__Alıntı__.
§

Allah mağarada kalanların sayısını neden açıklamaz?

Tarih: 13.03.2022 - 11:25 | Güncelleme:

Soru Detayı

- Kehf Suresi'nde Allah mağarada kalanların sayısını açıklamıyor, Allah sadece gençlerin mağarada kaldıkları yılların sayısını belirtiyor, NEDEN?
- Allah mağarada kalanların sayısını açıklamıyor, bu konudaki bilgi Rablerinin katındadır, diğerleri şüphededir diyor, Allah mağarada bulunanların sayısını neden açıkça söylemedi, bu beni düşündürüyor.

Cevap

Değerli kardeşimiz,

İlgili ayet ve meali şöyledir.

سَيَقُولُونَ ثَلٰثَةٌ رَابِعُهُمْ كَلْبُهُمْۚ وَيَقُولُونَ خَمْسَةٌ سَادِسُهُمْ كَلْبُهُمْ رَجْماً بِالْغَيْبِۚ وَيَقُولُونَ سَبْعَةٌ وَثَامِنُهُمْ كَلْبُهُمْؕ قُلْ رَبّٖٓي اَعْلَمُ بِعِدَّتِهِمْ مَا يَعْلَمُهُمْ اِلَّا قَلٖيلٌࣞ فَلَا تُمَارِ فٖيهِمْ اِلَّا مِرَٓاءً ظَاهِراًࣕ وَلَا تَسْتَفْتِ فٖيهِمْ مِنْهُمْ اَحَداًࣖ ﴿٢٢﴾

(Sonra gelenler) bilmedikleri konuda karanlığa taş atar gibi tahminler yürüterek, 'Onlar üç kişidir; dördüncüleri de köpekleridir.' diyecekler; 'Beş kişidir, altıncıları köpekleridir.' diyecekler. Bunlar, gayb hakkında tahmin yürütmekten ibarettir. Bazıları da 'Onlar yedi kişidir, sekizincisi köpekleridir.' diyecekler. De ki: 'Onların sayısını Rabbim daha iyi bilir.' Onlar hakkında bilgisi olan çok azdır. Artık onlar hakkında gerçeği açıklama dışında tartışmaya girme ve kimseden de onlarla ilgili bilgi isteme!” (Kehf, 18/22)

Ayette Ashab-ı Kehf’in sayısı hakkında “üçtür, dördüncüleri köpekleridir; beştir, altıncıları köpekleridir” dendikten sonra “racmen bi’l-ğayb” denilerek, bu iddialarda bulunanların kesin bilgiye sahip olmadan, bilmedikleri konularda ileri geri konuştuklarına işaret edilmiştir.

Daha sonra ise, “yedi kişidirler sekizincileri köpekleridir” görüşüne yer verilip bu görüş eleştirilmeden, sadece “De ki Rabbim onların sayısını daha iyi bilir.” denilmiştir.

§

__Görev Listesi__.
[1] Ashab-ı Kehf'in sayısına dair alıntıya göre, "racmen bi'l-ğayb" ifadesiyle neye işaret edilmiştir?
[2] Ashab-ı Kehf'in sayısına dair alıntıyı son cümlesinden sonra sürdürünüz.

__Kayıtlı Bilgiler__.
§

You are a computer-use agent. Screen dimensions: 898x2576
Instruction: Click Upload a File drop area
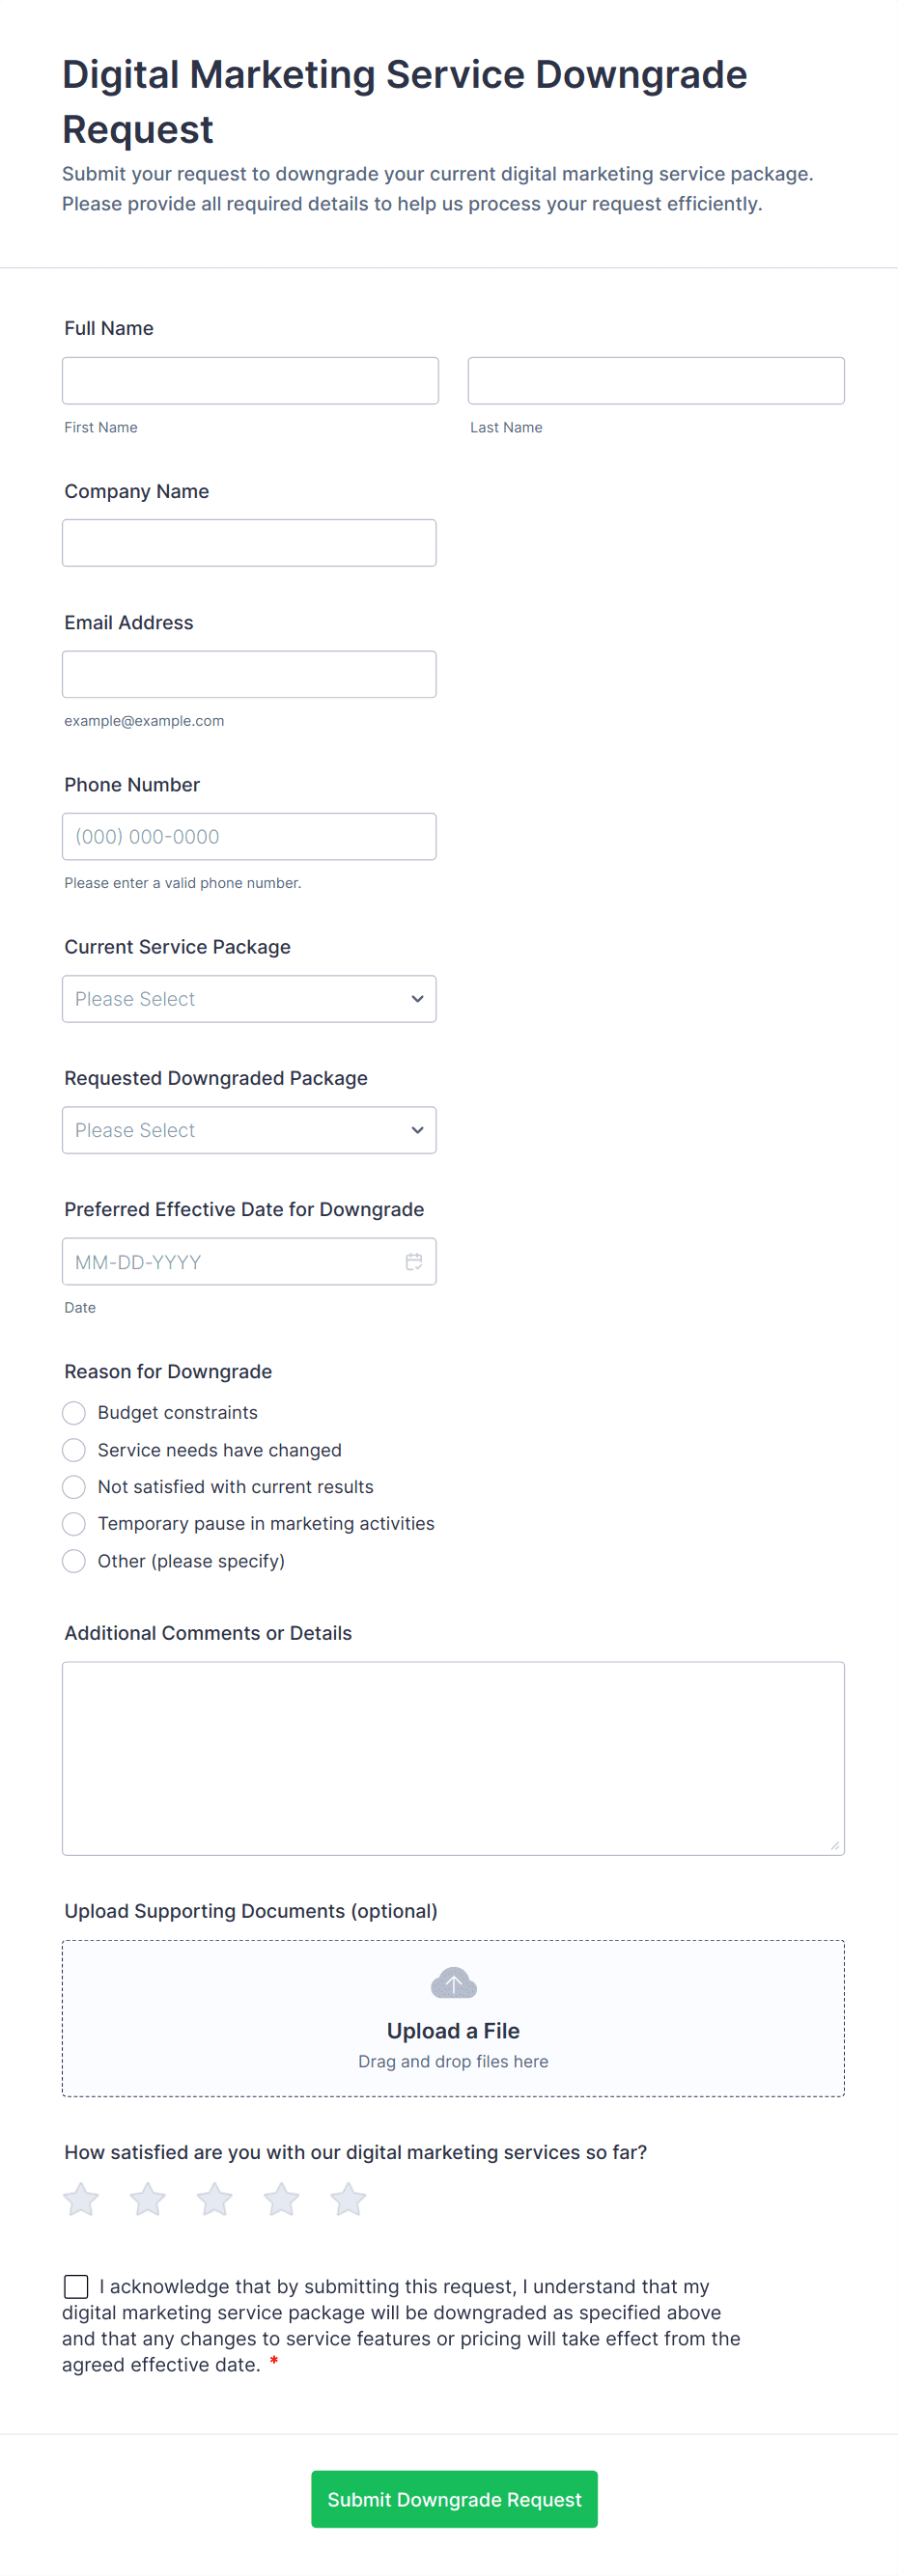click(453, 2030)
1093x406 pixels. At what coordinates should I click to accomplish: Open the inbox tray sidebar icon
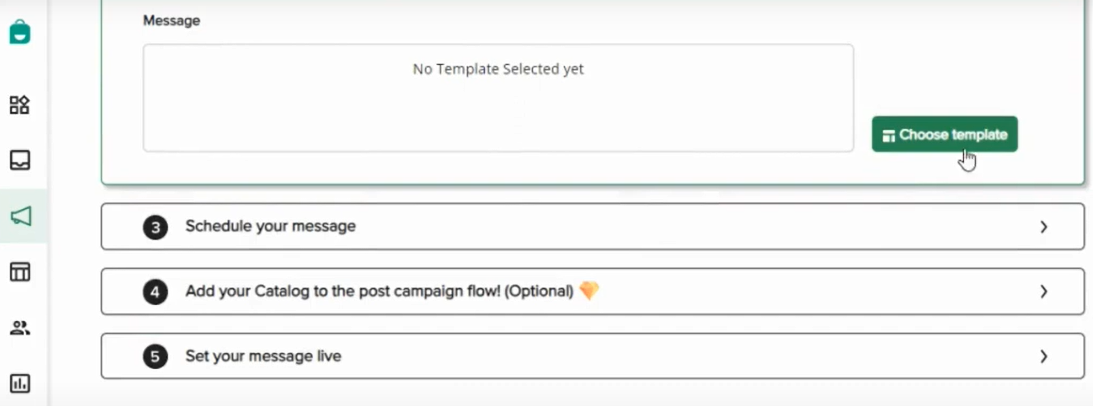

§

__Nihai Cevaplar__.
[1] Bu iddialarda bulunanların, kesin bilgiye sahip olmadan, bilmedikleri konularda ileri geri konuştuklarına işaret edilmiştir.

[2]
Nitekim Hasan Basri Çantay’ın mealinde bu durum dikkate alınarak şöyle meal verilmiştir:

“(Sayıları) «üçdür, dördüncüleri köpekleridir» diyecekler, «Beşdir, altıncıları köpekleridir» diyecekler. (İkisi de) ğaybı taşlamakdır. «Yedidir sekizincileri kelbleridir» diyecekler. Söyle ki: «Rabbim onların sayısını daha iyi bilendir. Onları (insanların) birazından başkası bilemez.» O halde bunlar hakkında zaahiri bir münâkaşadan gayrı ile mücadele etme. Bunlara dair içlerinden hiçbir kimseden fetva da isteme.”

Elmalılı vb. başka meallerde de bu husus dikkate alınmıştır. Biz de buna uygun meal verdik. Zaten ayetin ifadeleri de bunu gerektirir.

Dolayısıyla başta İbn Abbas gibi sahabiler olmak üzere müfessirler bu durumu onların sayısının yedi olduğu dair bir işaret saymışlardır.

Hz. Abdullah b. Abbas, kendisinin bunu bilenlerden olduğunu ve bu gençlerin yedi kişi olduğunu söylemiştir. (İbn Kesîr, ilgili ayetin tefsiri)

Burada, peki neden açıkça “Onların sayısı yedidir?” denilmedi diye sorulabilir.

Kanaatimizce burada çok ince bir nükte yatmaktadır. Şöyle ki:

Onların sayıları hakkındaki tartışmaya yer verdikten sonra, sayılarının ne olduğunu kesin olarak bildirmeyerek sanki Cenab-ı Hak şöyle demektedir:

“Bu tür tartışmaların bir faydası yoktur. Onların sayısı üç olmuş, beş olmuş, yedi olmuş ne önemi var! Önemli olan bu kıssadan ibret almak, Allah’ın ölüleri mutlaka dirilteceğine dair deliller çıkarmaktır…”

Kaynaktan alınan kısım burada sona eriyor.